▶ TEXT PASSAGE:
==============================

# Raleigh Airlite 200



## j66 (1 May 2010)

Think it's the 2009 model, local shop, £180, looks new - only the protective sticker on the chain-stay shows any wear. Can't find enough info online to form a proper opinion so could you knowledgeable folk please advise me? I've been riding a 10yr old Raleigh Boulder for the past 3 months or so, knobbly tyres and all - but can make it up the various 14% hills around here now and I'm curious how I'd take to a road bike.

Currently I am really enjoying my 30-mile ride every other day, but my outer fingers get numb however much I change position and if it's colder I get the same thing with my toes - sometimes have to stop and wait for the circulation to return. Perhaps I should mention that I have been pretty sedentary over the last couple of years due to a long illness but I'm 44 and just under 11 stone and feel much fitter already.

So, what do you reckon - should I just buy it and see how it goes or should I shop around a little? Does anyone ride one of these bikes?


----------



## cyberknight (1 May 2010)

==============================

▶ GIVEN TASK 1: Reproduce verbatim the passage of the Raleigh Airlite 200 thread that opens with the words containing "# Raleigh Airlite" and closes with "much fitter already.".
▶ GIVEN TASK 2: Resume the Raleigh Airlite 200 thread from the point at which it stops.

▶ INFORMATION GIVEN:
==============================

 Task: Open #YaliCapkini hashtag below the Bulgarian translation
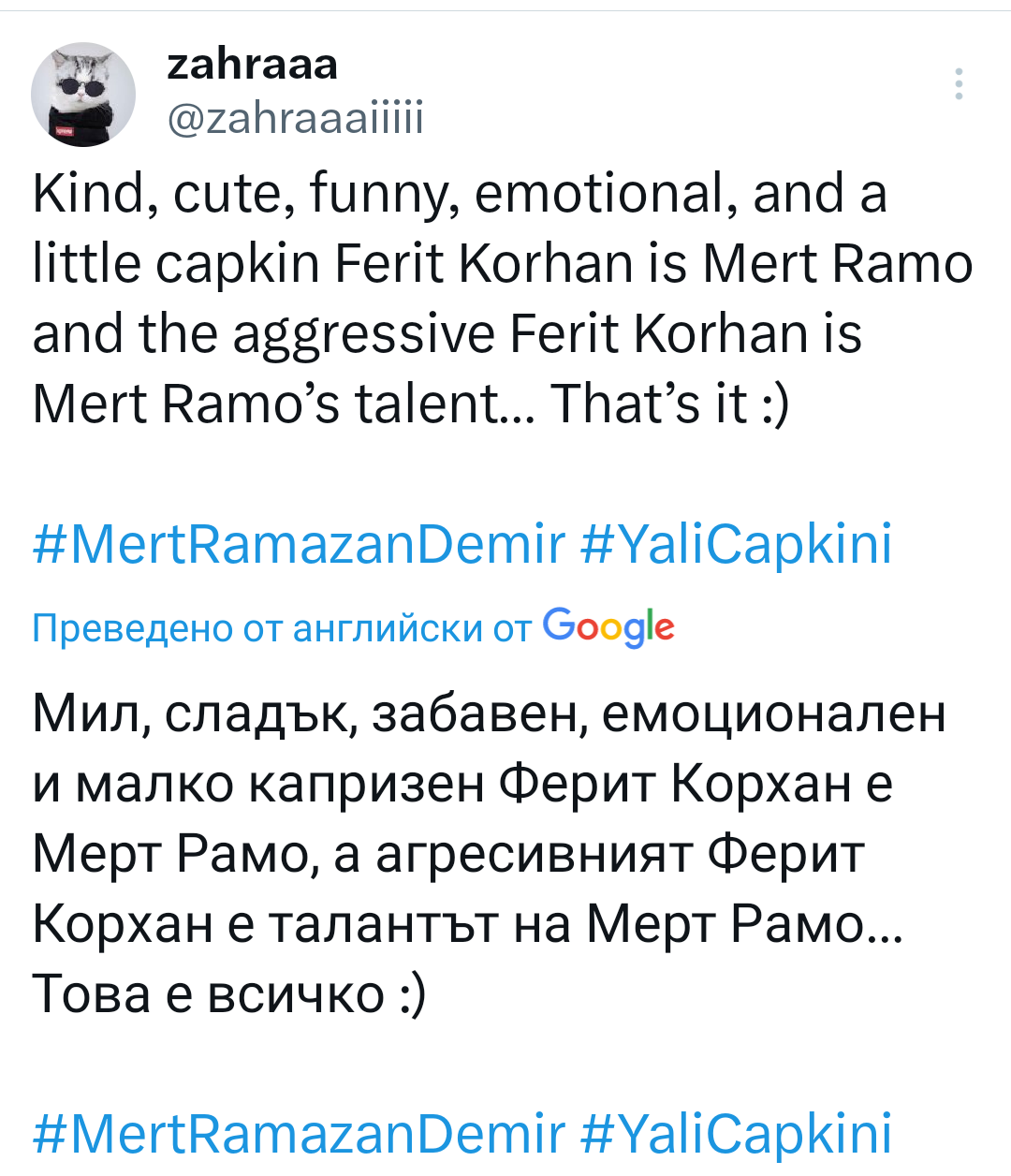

==============================

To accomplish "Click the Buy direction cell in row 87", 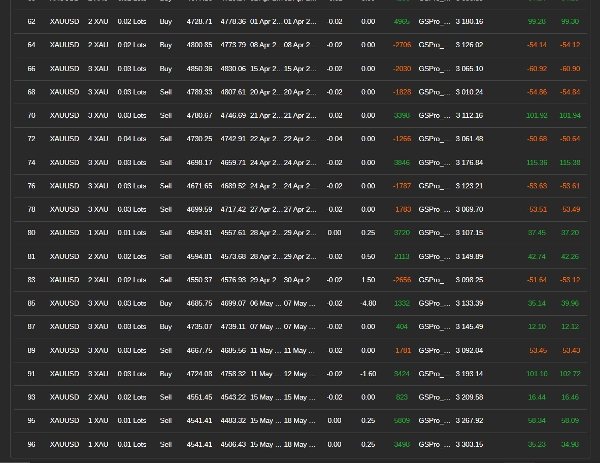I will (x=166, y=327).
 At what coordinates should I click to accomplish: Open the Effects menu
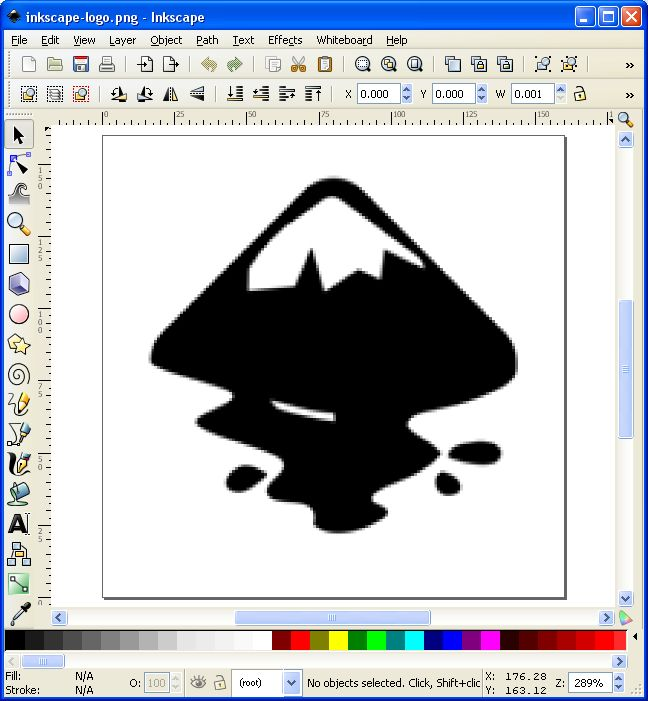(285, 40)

==============================

▶ TASK RESPONSE 1:
# Raleigh Airlite 200



## j66 (1 May 2010)

Think it's the 2009 model, local shop, £180, looks new - only the protective sticker on the chain-stay shows any wear. Can't find enough info online to form a proper opinion so could you knowledgeable folk please advise me? I've been riding a 10yr old Raleigh Boulder for the past 3 months or so, knobbly tyres and all - but can make it up the various 14% hills around here now and I'm curious how I'd take to a road bike.

Currently I am really enjoying my 30-mile ride every other day, but my outer fingers get numb however much I change position and if it's colder I get the same thing with my toes - sometimes have to stop and wait for the circulation to return. Perhaps I should mention that I have been pretty sedentary over the last couple of years due to a long illness but I'm 44 and just under 11 stone and feel much fitter already.

▶ TASK RESPONSE 2:
Sounds like a bargain if it is the right size.I bought a bike the wrong size and suffered for it so go in and ask to try before you buy. Had a look on google and they go for twice that. They got a reasonable review a few years ago in cycling plus magazine. As far as hills go you will find it tougher on a road bike on a weight for weight basis as road bikes have in general faster gear ratios ( if that makes sense) but if you have an old /heavy bike you will be amazed in the differance.


----------



## djondjayvadas (1 May 2010)

I ride one of these (2008 model), had a thread about upgrading it recently because I'm a bit of a newbie and wasn't liking the pretty tough gear ratio up hills (33 mile round commute).

Since put a compact on and I'm loving it though - along with some new tyres.

I have no idea if it's the right size for me as I bought it from a friend but it feels pretty comfy.


----------



## Banjo (1 May 2010)

djondjayvadas said:


> I ride one of these (2008 model), had a thread about upgrading it recently because I'm a bit of a newbie and wasn't liking the pretty tough gear ratio up hills (33 mile round commute).
> 
> Since put a compact on and I'm loving it though - along with some new tyres.
> 
> I have no idea if it's the right size for me as I bought it from a friend but it feels pretty comfy.



If your doing a 33 mile commute and it feels comfy then its the right size :-)

I have been fiddling around with my bike adjusting seat angle and fore and aft position plus experimenting with different length stems.Now finally after a 1000 miles of tweaking things suddenly everything feels right, After a long ride now I am tired but absolutely no aches and pains from the ride position.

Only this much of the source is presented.